Are there mathematical reasons for convolution in neural networks beyond expediency?

Question

In convolutional neural networks (CNN) the matrix of weights at each step gets its rows and columns flipped to obtain the kernel matrix, before proceeding with the convolution. This is explained on a series of videos by Hugo Larochelle here:

Computing the hidden maps would correspond to doing a discrete convolution with a channel from the previous layer, using a kernel matrix [...], and that kernel is computed from the hidden weights matrix $W_{ij}$, where we flip the rows and the columns.

If we were to compare the reduced steps of a convolution to regular matrix multiplication as in other types of NN, expediency would be a clear explanation.
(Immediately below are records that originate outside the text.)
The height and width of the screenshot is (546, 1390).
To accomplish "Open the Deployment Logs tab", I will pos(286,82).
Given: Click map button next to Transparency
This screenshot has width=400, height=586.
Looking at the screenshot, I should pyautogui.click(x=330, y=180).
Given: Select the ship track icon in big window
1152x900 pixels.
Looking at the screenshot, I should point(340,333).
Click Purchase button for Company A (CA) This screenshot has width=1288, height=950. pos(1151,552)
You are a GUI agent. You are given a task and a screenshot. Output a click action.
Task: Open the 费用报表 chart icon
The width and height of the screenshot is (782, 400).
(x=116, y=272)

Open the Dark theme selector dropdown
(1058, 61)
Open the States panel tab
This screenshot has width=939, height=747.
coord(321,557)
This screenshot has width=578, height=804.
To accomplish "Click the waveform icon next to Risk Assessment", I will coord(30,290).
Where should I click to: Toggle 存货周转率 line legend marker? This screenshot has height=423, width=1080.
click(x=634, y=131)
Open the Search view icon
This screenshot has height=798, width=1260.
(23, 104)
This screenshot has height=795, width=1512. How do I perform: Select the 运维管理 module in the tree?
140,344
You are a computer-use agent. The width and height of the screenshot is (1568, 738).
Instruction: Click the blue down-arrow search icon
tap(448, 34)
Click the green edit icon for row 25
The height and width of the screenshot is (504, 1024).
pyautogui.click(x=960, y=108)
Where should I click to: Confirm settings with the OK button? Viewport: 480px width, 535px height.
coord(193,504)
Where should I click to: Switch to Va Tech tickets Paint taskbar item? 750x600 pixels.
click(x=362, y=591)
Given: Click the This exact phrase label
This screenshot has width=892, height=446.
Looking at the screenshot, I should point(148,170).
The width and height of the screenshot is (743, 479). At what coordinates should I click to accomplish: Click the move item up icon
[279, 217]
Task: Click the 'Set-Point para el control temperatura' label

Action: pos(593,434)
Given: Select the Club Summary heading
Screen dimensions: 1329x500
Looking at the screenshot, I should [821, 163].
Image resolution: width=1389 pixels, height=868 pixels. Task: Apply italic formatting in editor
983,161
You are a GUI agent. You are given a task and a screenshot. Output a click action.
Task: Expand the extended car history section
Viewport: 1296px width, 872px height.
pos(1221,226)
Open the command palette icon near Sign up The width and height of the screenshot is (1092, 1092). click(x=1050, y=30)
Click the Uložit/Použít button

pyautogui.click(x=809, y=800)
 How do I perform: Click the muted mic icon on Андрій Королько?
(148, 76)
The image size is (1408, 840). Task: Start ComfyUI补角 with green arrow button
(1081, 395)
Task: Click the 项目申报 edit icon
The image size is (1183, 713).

However, this might not be the most pertinent comparison...

In digital imaging processing the application of convolution of a filter to an image (this is a great youtube video for a practical intuition) seems related to:

The fact that convolution is associative while (cross-)correlation is not.
The possibility to apply filters in the frequency domain of the image as multiplications, since convolution in the time domain is equivalent to multiplication in the frequency domain (convolution theorem).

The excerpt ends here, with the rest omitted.